The bishops, however, were quick to grab hold of this amorphous energy. First Detroit’s Cardinal John Dearden and then Cincinnati Archbishop Joseph Bernardin were enjoined to tame and guide the project.

Came the bishops’ spring meeting in 1977. Reported NCR: “The disappointment came from the bishops’ unequivocal reiteration of their teaching authority.” Cardinal John Krol was overheard venting the growing episcopal suspicion that “rebels” were taking over.

Little moves were made, including a five-year plan for social justice and an episcopal secretariat for the laity.

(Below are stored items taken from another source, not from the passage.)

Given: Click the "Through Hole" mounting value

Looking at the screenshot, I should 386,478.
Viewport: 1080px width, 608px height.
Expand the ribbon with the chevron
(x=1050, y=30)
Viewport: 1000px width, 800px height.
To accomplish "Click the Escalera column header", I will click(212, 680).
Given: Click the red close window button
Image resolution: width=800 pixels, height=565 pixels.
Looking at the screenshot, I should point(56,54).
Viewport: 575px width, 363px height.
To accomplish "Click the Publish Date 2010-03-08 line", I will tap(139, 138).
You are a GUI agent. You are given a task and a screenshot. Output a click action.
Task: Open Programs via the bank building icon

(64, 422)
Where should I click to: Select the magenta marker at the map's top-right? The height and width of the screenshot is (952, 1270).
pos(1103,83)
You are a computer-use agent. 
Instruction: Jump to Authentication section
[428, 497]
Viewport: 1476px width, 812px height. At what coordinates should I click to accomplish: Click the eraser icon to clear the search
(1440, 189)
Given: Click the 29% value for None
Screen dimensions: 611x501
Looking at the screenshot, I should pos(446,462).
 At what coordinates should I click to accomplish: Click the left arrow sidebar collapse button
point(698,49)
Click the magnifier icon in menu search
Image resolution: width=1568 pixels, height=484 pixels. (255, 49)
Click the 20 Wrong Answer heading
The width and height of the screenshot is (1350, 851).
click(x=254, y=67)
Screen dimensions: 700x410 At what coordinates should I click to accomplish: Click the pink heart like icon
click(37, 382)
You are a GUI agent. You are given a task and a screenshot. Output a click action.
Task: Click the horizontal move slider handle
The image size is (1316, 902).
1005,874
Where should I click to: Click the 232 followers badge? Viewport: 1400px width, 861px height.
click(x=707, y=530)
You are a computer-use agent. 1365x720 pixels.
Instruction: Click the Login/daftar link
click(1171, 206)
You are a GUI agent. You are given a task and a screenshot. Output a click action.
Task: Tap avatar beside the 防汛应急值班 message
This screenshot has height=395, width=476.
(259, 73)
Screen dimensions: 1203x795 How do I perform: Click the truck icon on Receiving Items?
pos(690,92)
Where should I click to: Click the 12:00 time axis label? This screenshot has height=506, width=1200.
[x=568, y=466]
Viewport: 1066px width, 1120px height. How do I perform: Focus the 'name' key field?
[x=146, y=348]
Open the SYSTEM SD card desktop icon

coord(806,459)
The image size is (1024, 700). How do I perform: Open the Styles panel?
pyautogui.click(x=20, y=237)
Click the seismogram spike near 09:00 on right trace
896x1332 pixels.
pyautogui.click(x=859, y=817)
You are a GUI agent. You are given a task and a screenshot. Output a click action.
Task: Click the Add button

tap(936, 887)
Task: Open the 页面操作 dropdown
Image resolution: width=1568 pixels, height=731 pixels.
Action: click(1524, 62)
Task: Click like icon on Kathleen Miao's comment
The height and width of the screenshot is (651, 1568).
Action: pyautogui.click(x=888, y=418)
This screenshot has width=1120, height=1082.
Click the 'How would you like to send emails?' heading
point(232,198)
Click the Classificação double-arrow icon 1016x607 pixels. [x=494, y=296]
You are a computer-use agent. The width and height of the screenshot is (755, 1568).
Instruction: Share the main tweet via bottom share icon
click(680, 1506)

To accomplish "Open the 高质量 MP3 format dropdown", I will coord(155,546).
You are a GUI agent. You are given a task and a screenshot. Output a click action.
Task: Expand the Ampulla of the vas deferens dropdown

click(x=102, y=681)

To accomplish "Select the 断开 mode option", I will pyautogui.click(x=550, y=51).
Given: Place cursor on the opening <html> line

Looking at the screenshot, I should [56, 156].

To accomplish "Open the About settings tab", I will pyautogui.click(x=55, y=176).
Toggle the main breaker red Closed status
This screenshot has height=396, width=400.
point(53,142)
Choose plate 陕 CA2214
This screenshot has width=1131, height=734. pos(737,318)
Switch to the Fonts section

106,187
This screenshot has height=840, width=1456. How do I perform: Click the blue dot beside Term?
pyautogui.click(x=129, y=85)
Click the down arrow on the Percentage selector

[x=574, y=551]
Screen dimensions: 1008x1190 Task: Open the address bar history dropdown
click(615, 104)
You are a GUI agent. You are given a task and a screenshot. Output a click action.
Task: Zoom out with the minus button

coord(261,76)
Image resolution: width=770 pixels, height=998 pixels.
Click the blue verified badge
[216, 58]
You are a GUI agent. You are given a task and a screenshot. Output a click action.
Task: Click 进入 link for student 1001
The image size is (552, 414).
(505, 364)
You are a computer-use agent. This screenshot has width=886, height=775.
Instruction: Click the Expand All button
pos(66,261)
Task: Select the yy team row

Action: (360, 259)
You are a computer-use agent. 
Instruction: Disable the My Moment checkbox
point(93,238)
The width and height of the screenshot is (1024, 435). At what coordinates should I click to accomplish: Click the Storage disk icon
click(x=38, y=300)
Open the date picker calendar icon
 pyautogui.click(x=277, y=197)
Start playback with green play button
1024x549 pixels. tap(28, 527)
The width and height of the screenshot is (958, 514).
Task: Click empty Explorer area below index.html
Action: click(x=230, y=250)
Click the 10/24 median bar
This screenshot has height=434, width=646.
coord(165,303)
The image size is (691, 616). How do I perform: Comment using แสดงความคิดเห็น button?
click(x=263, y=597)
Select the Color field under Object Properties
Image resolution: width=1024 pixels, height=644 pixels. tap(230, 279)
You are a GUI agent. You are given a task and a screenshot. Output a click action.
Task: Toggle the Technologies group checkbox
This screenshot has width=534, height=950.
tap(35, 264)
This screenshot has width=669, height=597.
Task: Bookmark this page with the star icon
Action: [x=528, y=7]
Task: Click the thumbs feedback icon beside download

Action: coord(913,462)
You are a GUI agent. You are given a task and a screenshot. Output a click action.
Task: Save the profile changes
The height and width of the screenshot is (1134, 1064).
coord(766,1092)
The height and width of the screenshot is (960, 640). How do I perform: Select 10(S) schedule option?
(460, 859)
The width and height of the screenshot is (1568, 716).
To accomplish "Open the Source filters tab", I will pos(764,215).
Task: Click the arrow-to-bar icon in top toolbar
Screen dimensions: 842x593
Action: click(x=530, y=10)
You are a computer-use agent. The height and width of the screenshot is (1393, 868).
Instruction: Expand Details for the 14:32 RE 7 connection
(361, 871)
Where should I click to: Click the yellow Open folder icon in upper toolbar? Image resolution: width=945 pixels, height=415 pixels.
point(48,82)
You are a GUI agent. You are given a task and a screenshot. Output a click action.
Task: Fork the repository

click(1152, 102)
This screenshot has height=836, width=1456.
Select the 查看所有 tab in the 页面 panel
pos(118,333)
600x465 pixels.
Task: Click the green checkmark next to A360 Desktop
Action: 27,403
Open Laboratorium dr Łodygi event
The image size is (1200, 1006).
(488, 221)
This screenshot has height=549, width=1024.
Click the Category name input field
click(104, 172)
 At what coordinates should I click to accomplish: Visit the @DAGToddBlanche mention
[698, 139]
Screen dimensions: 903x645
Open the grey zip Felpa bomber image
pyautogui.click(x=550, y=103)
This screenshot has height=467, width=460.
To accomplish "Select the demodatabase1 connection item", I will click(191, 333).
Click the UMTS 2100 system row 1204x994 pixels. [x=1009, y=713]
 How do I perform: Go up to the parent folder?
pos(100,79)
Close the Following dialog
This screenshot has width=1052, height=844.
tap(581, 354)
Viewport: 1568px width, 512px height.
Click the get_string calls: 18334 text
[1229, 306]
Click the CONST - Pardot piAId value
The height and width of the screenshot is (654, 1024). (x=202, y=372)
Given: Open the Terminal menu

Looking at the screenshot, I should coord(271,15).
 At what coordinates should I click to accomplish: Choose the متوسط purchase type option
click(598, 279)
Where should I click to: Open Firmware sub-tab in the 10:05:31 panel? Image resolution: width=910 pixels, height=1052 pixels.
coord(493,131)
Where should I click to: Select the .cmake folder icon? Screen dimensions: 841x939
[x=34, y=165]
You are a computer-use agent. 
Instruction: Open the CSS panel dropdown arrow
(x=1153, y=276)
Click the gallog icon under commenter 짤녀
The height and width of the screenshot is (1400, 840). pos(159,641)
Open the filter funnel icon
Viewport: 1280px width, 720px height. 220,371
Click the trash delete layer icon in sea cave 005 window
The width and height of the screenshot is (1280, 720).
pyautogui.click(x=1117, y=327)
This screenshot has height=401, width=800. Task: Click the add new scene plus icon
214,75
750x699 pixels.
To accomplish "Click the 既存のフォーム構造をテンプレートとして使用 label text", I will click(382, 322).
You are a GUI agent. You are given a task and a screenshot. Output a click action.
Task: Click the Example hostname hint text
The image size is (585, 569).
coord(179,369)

After that the air soon went out of the movement and the church went back to what was considered normal. But CTA rose again from the ashes in 1990 in the Chicago area where it had never quite died. The numbers have grown. Most of the bishops are keeping a safe distance -- except perhaps Lincoln’s Bishop Fabian Bruskewitz, who, by excommunicating all members in his diocese, seems to have confirmed the view that CTA must be doing something right.

Is Call to Action a dying groan of the Vatican II church or a well-timed pentecost launching a new millennium? Not entirely either, no doubt. As a sign of the times, though, and as our story hints, it’s still raising more questions than providing answers.